Message ID | 20220714143907.25938-2-anthony.perard@citrix.com (mailing list archive) |
---|---|
State | New, archived |
Headers | show |
Series | xen: check-endbr.sh fix and improvement | expand |
Hi Anthony, > On 14 Jul 2022, at 15:39, Anthony PERARD <anthony.perard@citrix.com> wrote: > > check-endbr.sh works well with gawk, but fails with mawk. The produced > $ALL file is smaller, it is missing 0x$vma_lo on every line. On mawk, > int(0x2A) just produce 0, instead of the expected value. > > The use of hexadecimal-constant in awk is an optional part of the > posix spec, and mawk doesn't seems to implemented. > > There is a way to convert an hexadecimal to a number be putting it in > a string, and awk as I understand is supposed to use strtod() to > convert the string to a number when needed. The expression > 'int("0x15") + 21' would produce the expected value in `mawk` but now > `gawk` won't convert the string to a number unless we use the option > "--non-decimal-data". > > So let's convert the hexadecimal number before using it in the awk > script. The shell as no issue with dealing with hexadecimal-constant > so we'll simply use the expression "$(( 0x15 ))" to convert the value > before using it in awk. > > Fixes: 4d037425dc ("x86: Build check for embedded endbr64 instructions") > Reported-by: Luca Fancellu <Luca.Fancellu@arm.com> > Reported-by: Mathieu Tarral <mathieu.tarral@protonmail.com> > Signed-off-by: Anthony PERARD <anthony.perard@citrix.com> Very nice solution Reviewed-by: Bertrand Marquis <bertrand.marquis@arm.com> Cheers Bertrand
On 14/07/2022 15:39, Anthony PERARD wrote: > check-endbr.sh works well with gawk, but fails with mawk. The produced > $ALL file is smaller, it is missing 0x$vma_lo on every line. On mawk, > int(0x2A) just produce 0, instead of the expected value. > > The use of hexadecimal-constant in awk is an optional part of the > posix spec, and mawk doesn't seems to implemented. > > There is a way to convert an hexadecimal to a number be putting it in > a string, and awk as I understand is supposed to use strtod() to > convert the string to a number when needed.
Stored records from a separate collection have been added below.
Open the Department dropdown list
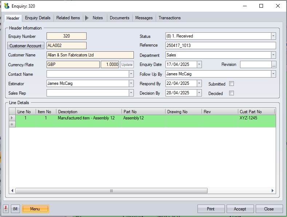Image resolution: width=287 pixels, height=217 pixels. [273, 55]
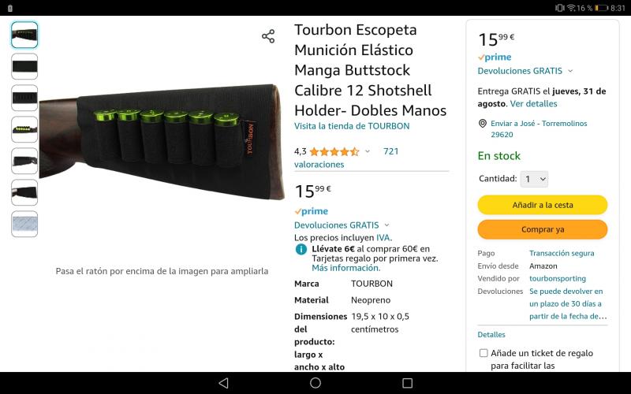Tap the Android back navigation triangle
The height and width of the screenshot is (394, 631).
[x=224, y=383]
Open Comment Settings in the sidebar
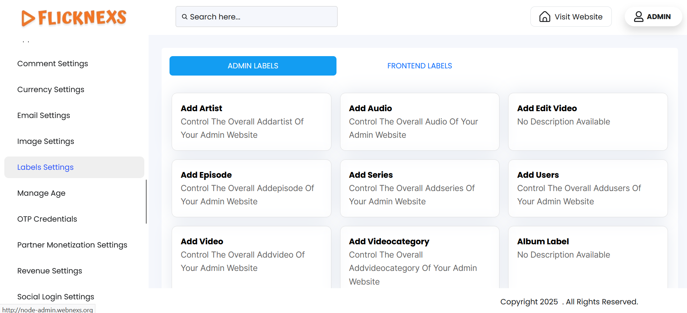Screen dimensions: 687x313 (53, 64)
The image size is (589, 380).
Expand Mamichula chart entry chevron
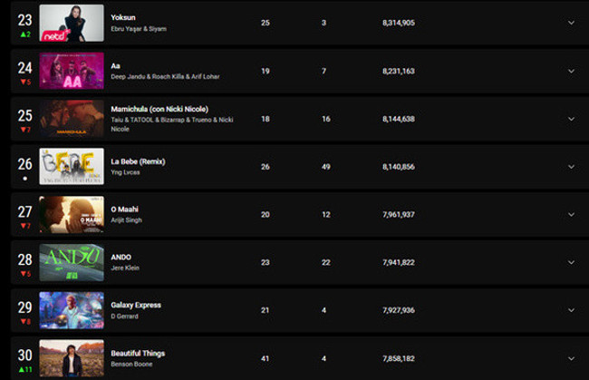(571, 119)
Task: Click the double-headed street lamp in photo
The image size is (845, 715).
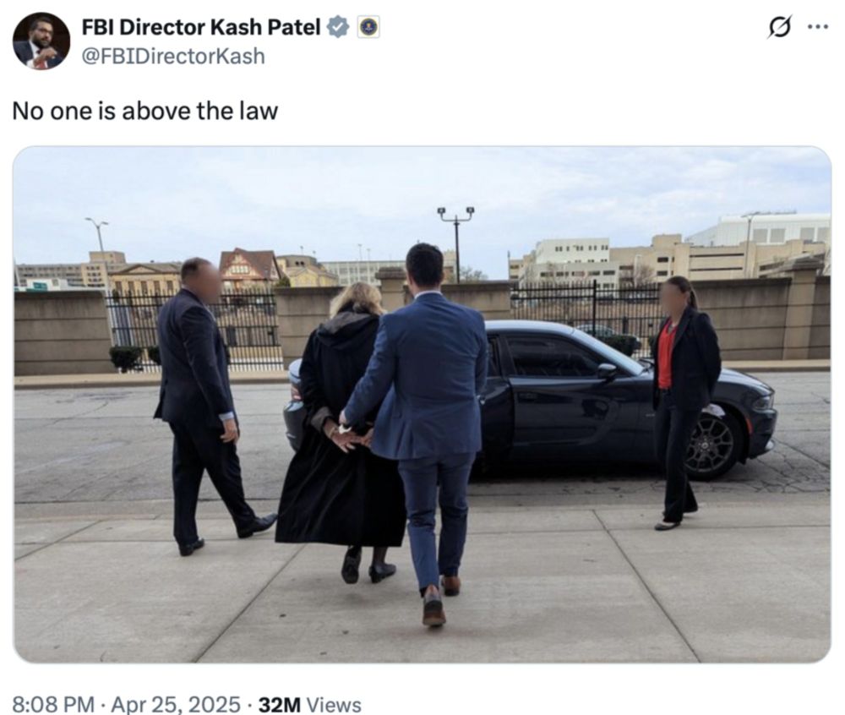Action: coord(456,243)
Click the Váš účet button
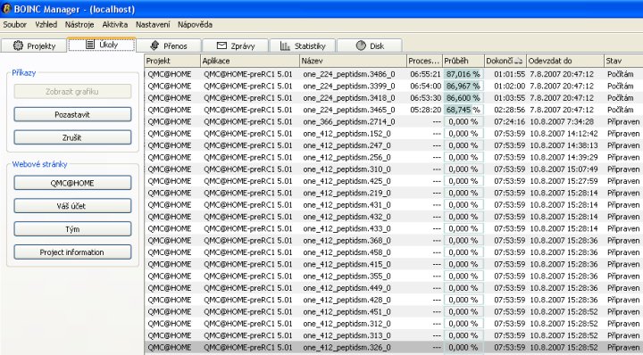The height and width of the screenshot is (355, 643). [x=72, y=206]
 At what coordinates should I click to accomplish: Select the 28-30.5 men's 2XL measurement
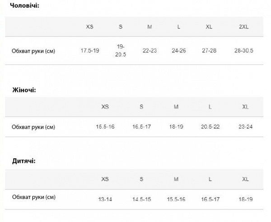click(244, 50)
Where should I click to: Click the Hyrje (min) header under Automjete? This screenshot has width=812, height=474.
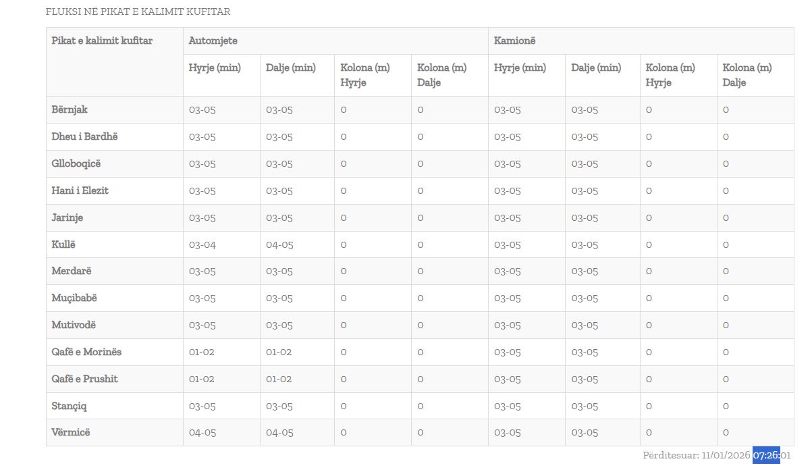(x=215, y=68)
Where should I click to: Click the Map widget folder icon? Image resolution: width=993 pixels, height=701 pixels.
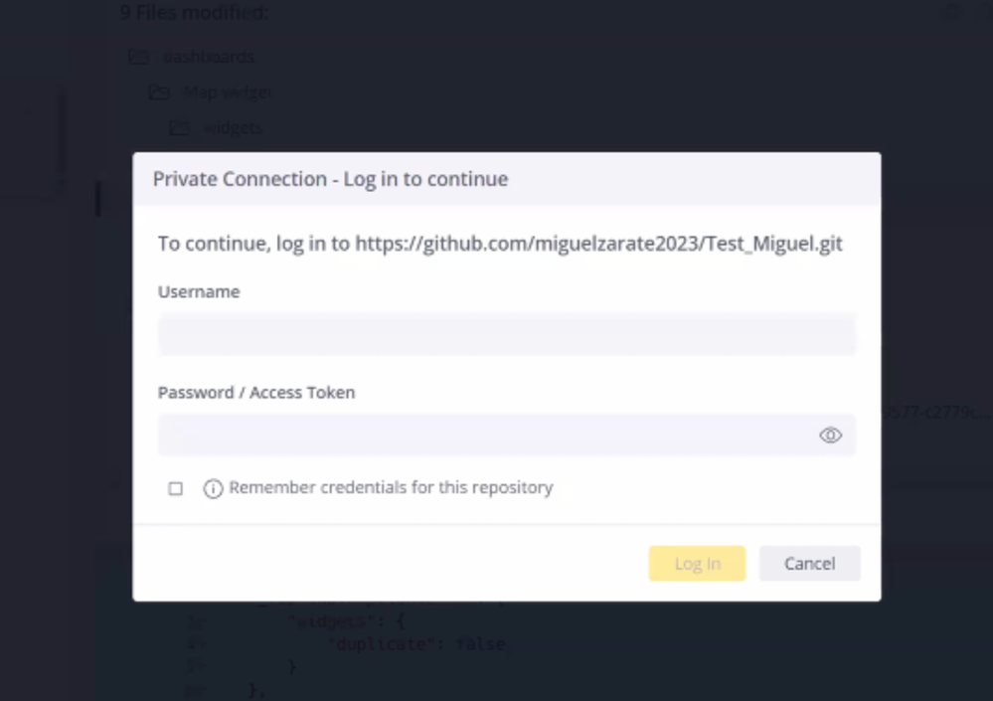(x=159, y=92)

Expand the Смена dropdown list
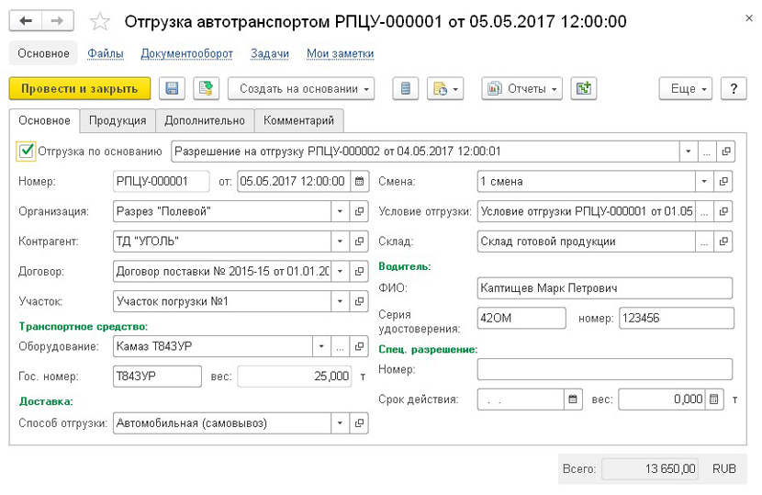[705, 181]
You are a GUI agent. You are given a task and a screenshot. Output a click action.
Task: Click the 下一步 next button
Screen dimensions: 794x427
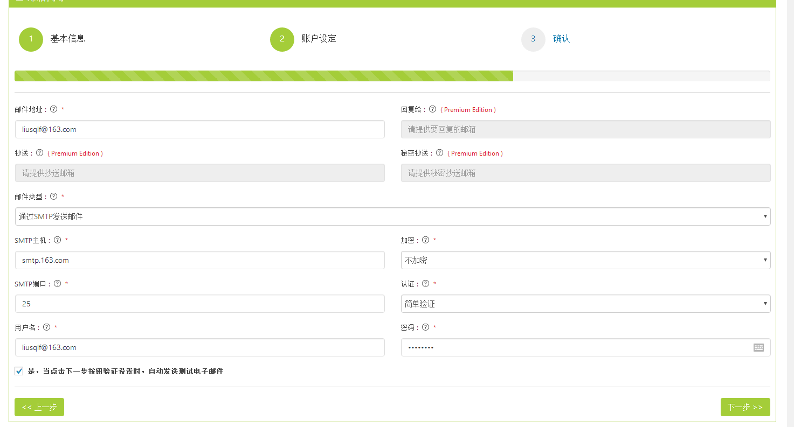pos(745,407)
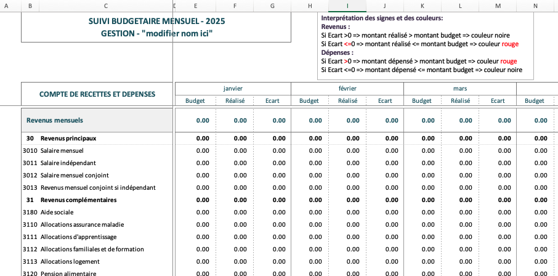Select the "modifier nom ici" gestion cell
The width and height of the screenshot is (558, 276).
tap(156, 33)
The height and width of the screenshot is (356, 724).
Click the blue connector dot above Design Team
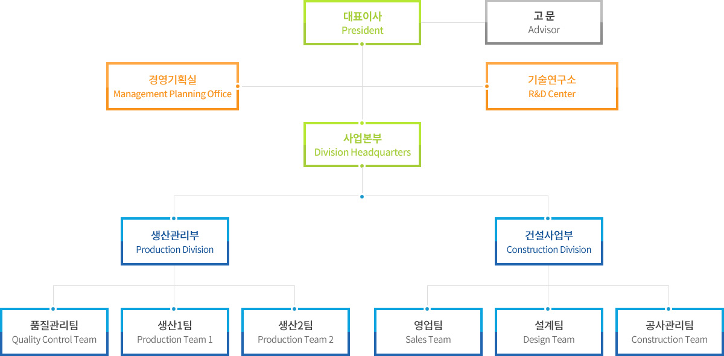pyautogui.click(x=548, y=309)
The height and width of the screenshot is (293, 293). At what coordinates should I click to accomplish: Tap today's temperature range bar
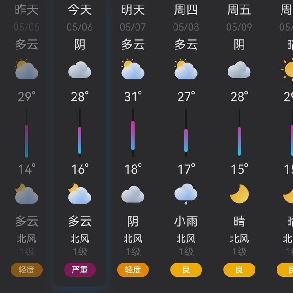point(80,132)
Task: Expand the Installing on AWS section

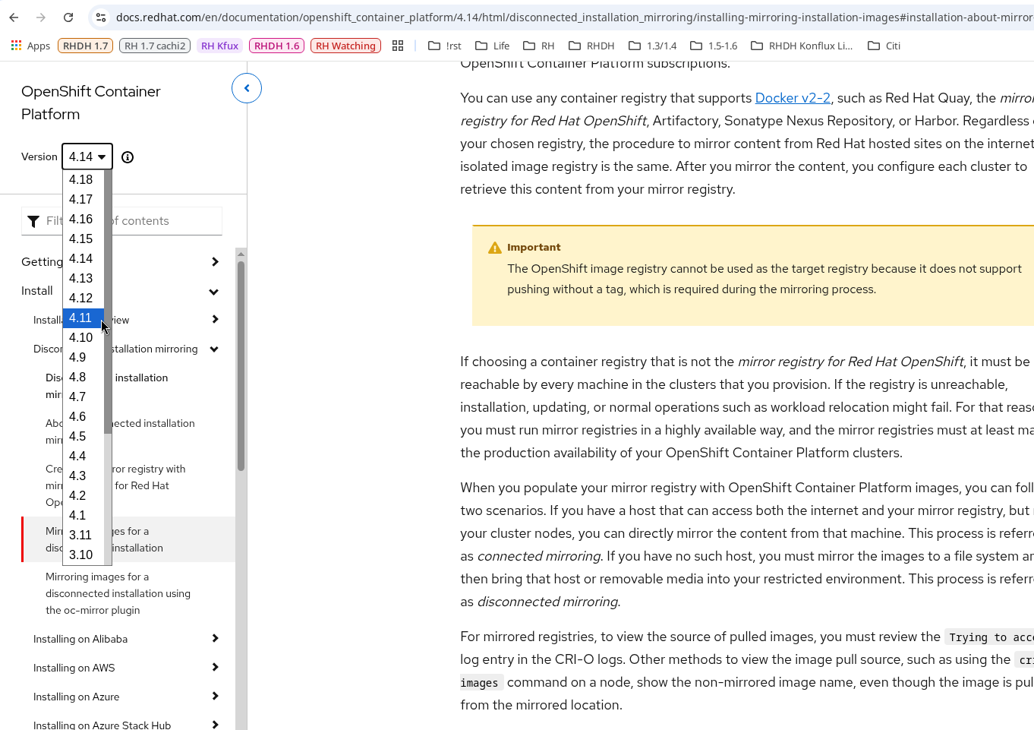Action: pos(215,668)
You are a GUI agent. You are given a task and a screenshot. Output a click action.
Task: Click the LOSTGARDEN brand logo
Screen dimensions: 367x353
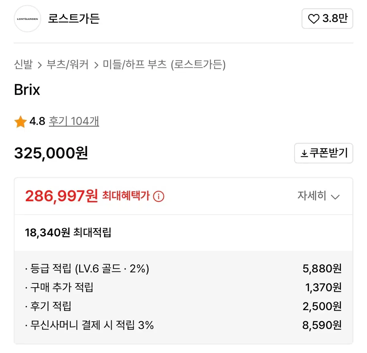tap(27, 19)
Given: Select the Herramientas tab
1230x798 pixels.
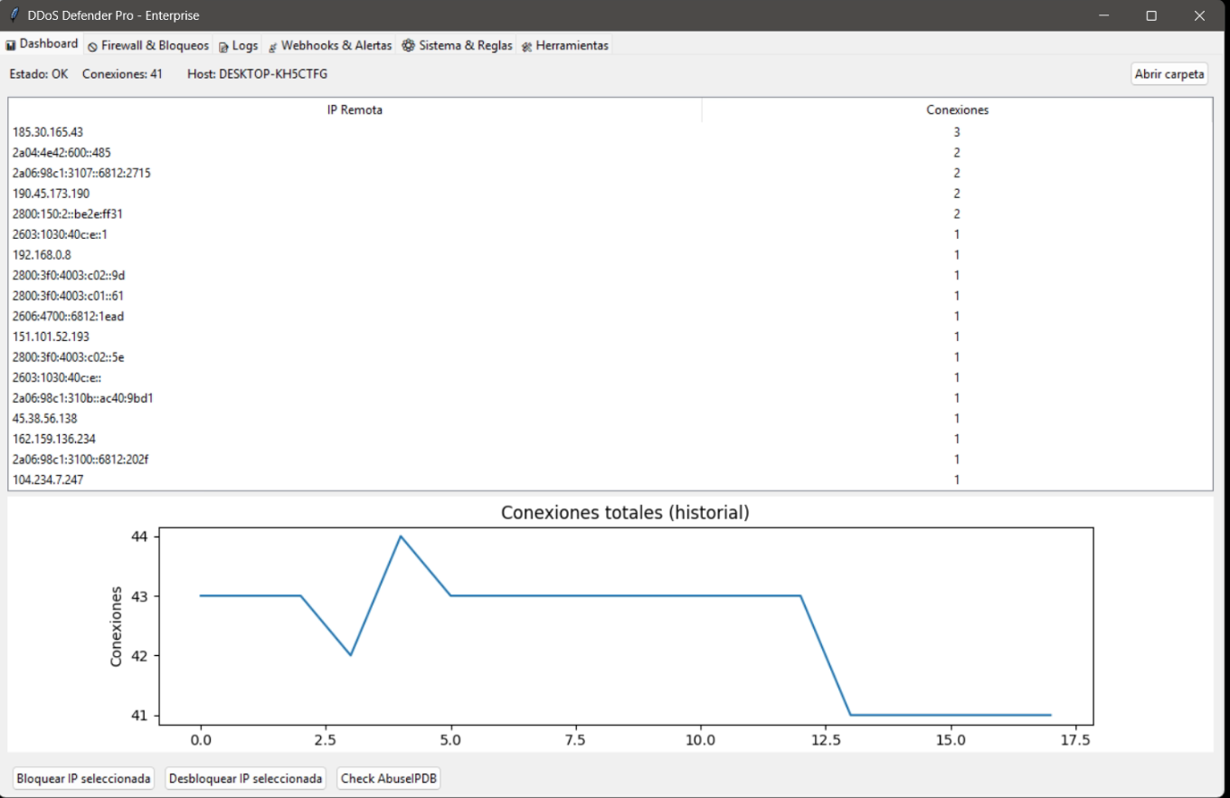Looking at the screenshot, I should tap(565, 45).
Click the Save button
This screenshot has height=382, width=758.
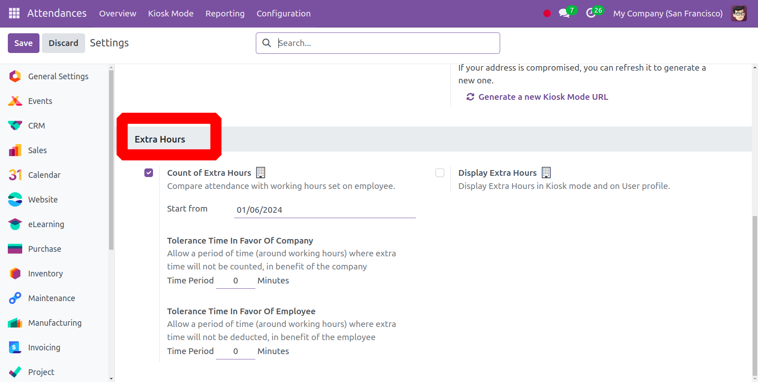point(23,43)
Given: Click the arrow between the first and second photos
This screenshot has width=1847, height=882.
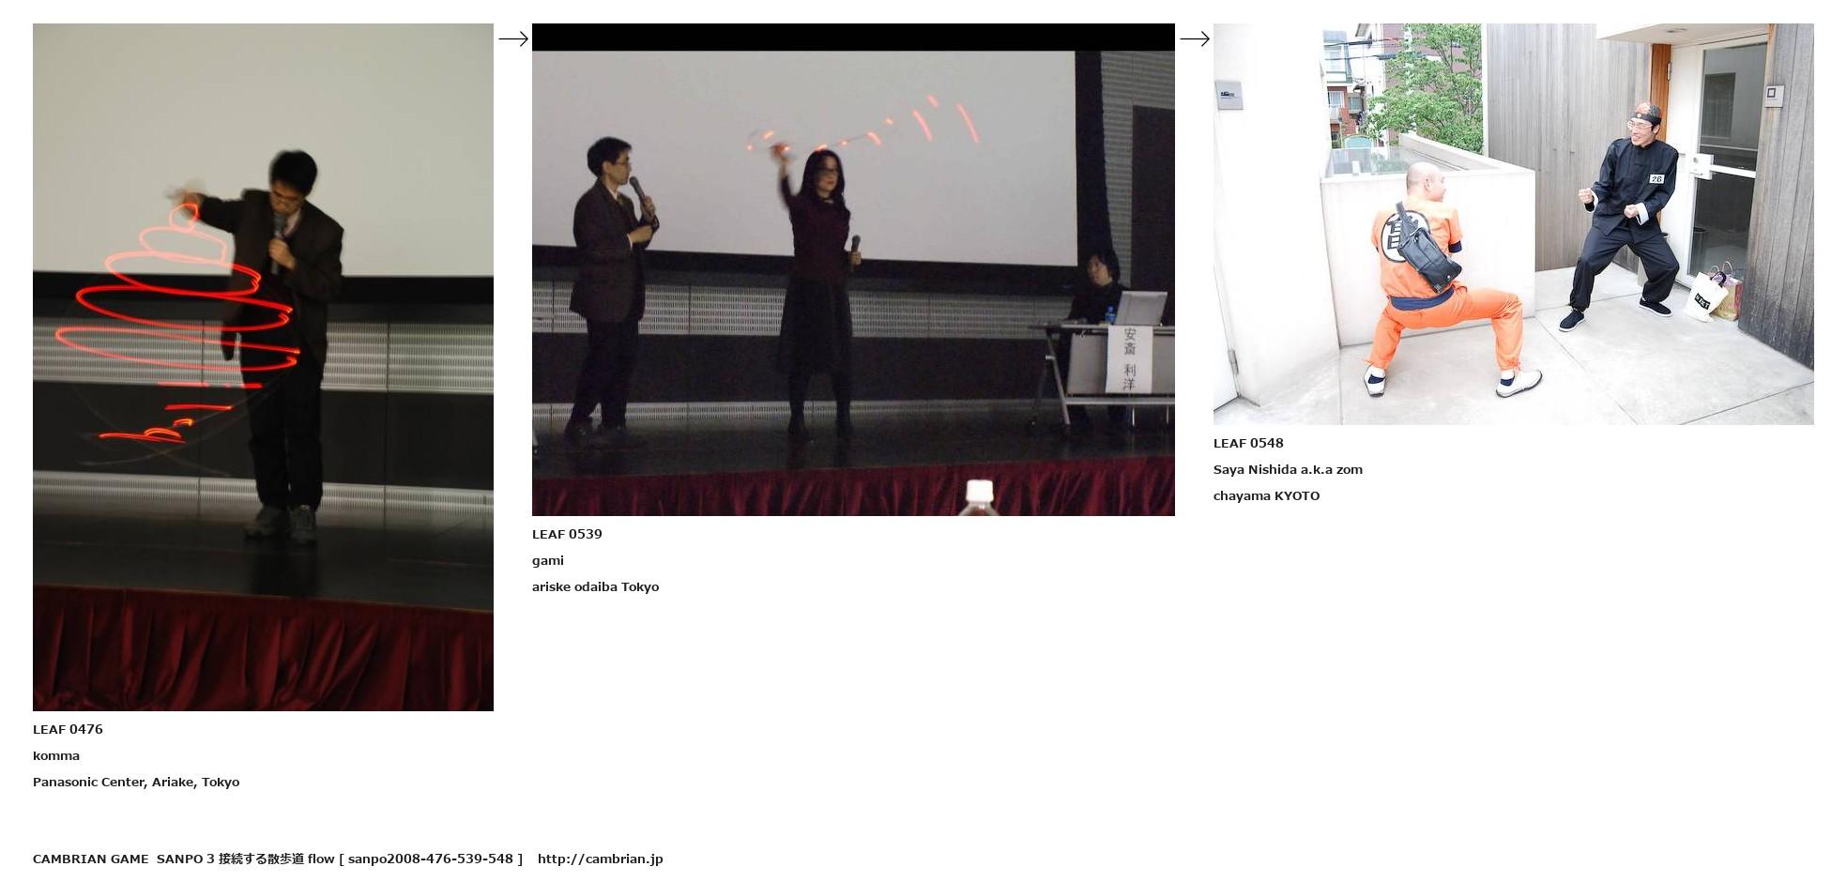Looking at the screenshot, I should click(x=512, y=38).
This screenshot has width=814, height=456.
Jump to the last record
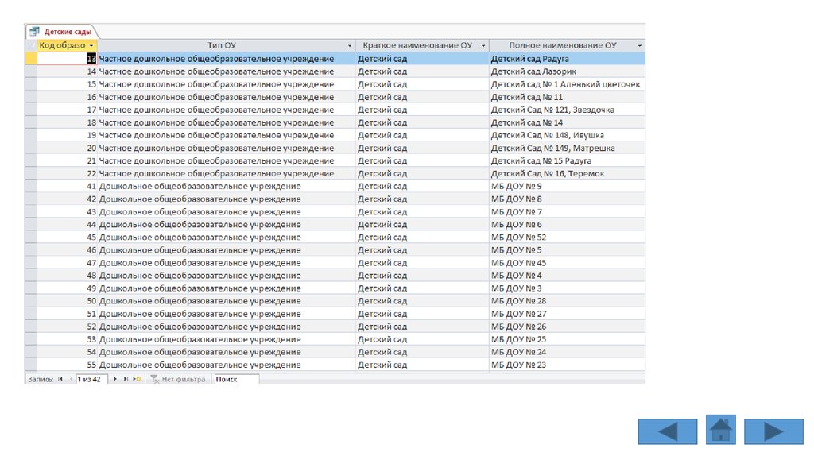click(x=126, y=380)
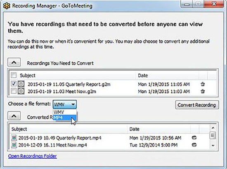Viewport: 227px width, 169px height.
Task: Delete the Quarterly Report.g2m recording via trash icon
Action: coord(203,84)
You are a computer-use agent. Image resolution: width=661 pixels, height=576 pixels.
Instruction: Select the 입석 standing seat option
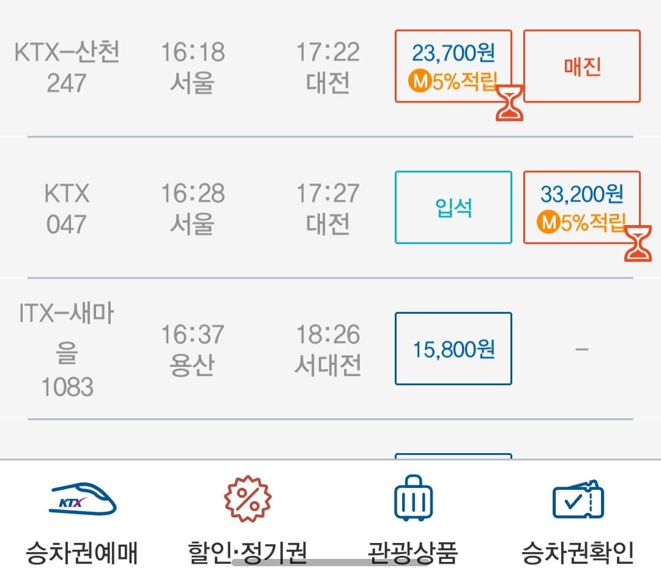[453, 208]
The expression > 'int("0x15") + 21' would produce the expected value in `mawk` but now > `gawk` won't convert the string to a number unless we use the option > "--non-decimal-data". > > So let's convert the hexadecimal number before using it in the awk > script. The shell as no issue with dealing with hexadecimal-constant > so we'll simply use the expression "$(( 0x15 ))" to convert the value > before using it in awk. > > Fixes: 4d037425dc ("x86: Build check for embedded endbr64 instructions") > Reported-by: Luca Fancellu <Luca.Fancellu@arm.com> > Reported-by: Mathieu Tarral <mathieu.tarral@protonmail.com> > Signed-off-by: Anthony PERARD <anthony.perard@citrix.com> Thanks for doing this. You beat me to it. On policy first, we have https://gitlab.com/xen-project/xen/-/issues/26 open for tracking this bug. We should consider having Resolves xen-project/xen#26 in our list of tags, so Gitlab can properly cross-reference this fix. (I wonder if Resolves: works...) https://docs.gitlab.com/ee/user/project/issues/managing_issues.html#closing-issues-automatically is the full list of patterns available, but I think we want to keep Fixes: for it's current meaning. I also want to wait for the patchew CI run to complete because we've got several build environments which have been a fertile source of shell related bugs. ~Andrew
On 14/07/2022 15:39, Anthony PERARD wrote: > diff --git a/xen/tools/check-endbr.sh b/xen/tools/check-endbr.sh > index 552f233912..64fa9a56b7 100755 > --- a/xen/tools/check-endbr.sh > +++ b/xen/tools/check-endbr.sh > @@ -78,7 +78,7 @@ then > else > grep -aob -e "$(printf '\363\17\36\372')" -e "$(printf '\363\17\36\373')" \ > -e "$(printf '\146\17\37\1')" $TEXT_BIN > -fi | awk -F':' '{printf "%s%x\n", "'$vma_hi'", int(0x'$vma_lo') + $1}' > $ALL > +fi | awk -F':' '{printf "%s%x\n", "'$vma_hi'", int('$((0x$vma_lo))') + $1}' > $ALL > > # Wait for $VALID to become complete > wait I thought I'd found a cunning way to simply this, but alas. Reviewed-by: Andrew Cooper <andrew.cooper3@citrix.com>, but this warrants a comment, so I've added this hunk too: diff --git a/xen/tools/check-endbr.sh b/xen/tools/check-endbr.sh index f633846b0f79..80955f74c71c 100755 --- a/xen/tools/check-endbr.sh +++ b/xen/tools/check-endbr.sh @@ -64,6 +64,11 @@ ${OBJDUMP} -j .text $1 -d -w | grep ' endbr64 *$' | cut -f 1 -d ':' > $VALID & # split the VMA in half so AWK's numeric addition is only working on 32 bit # numbers, which don't lose precision. # +# 4) MAWK doesn't support plain hex constants (an optional part of the POSIX +# spec), and GAWK and MAWK can't agree on how to work with hex constants +# in a string. Use the shell to convert $vma_lo to decimal before passing +# to AWK. +# eval $(${OBJDUMP} -j .text $1 -h | $AWK '$2 == ".text" {printf "vma_hi=%s\nvma_lo=%s\n", substr($4, 1, 8), substr($4, 9, 16)}')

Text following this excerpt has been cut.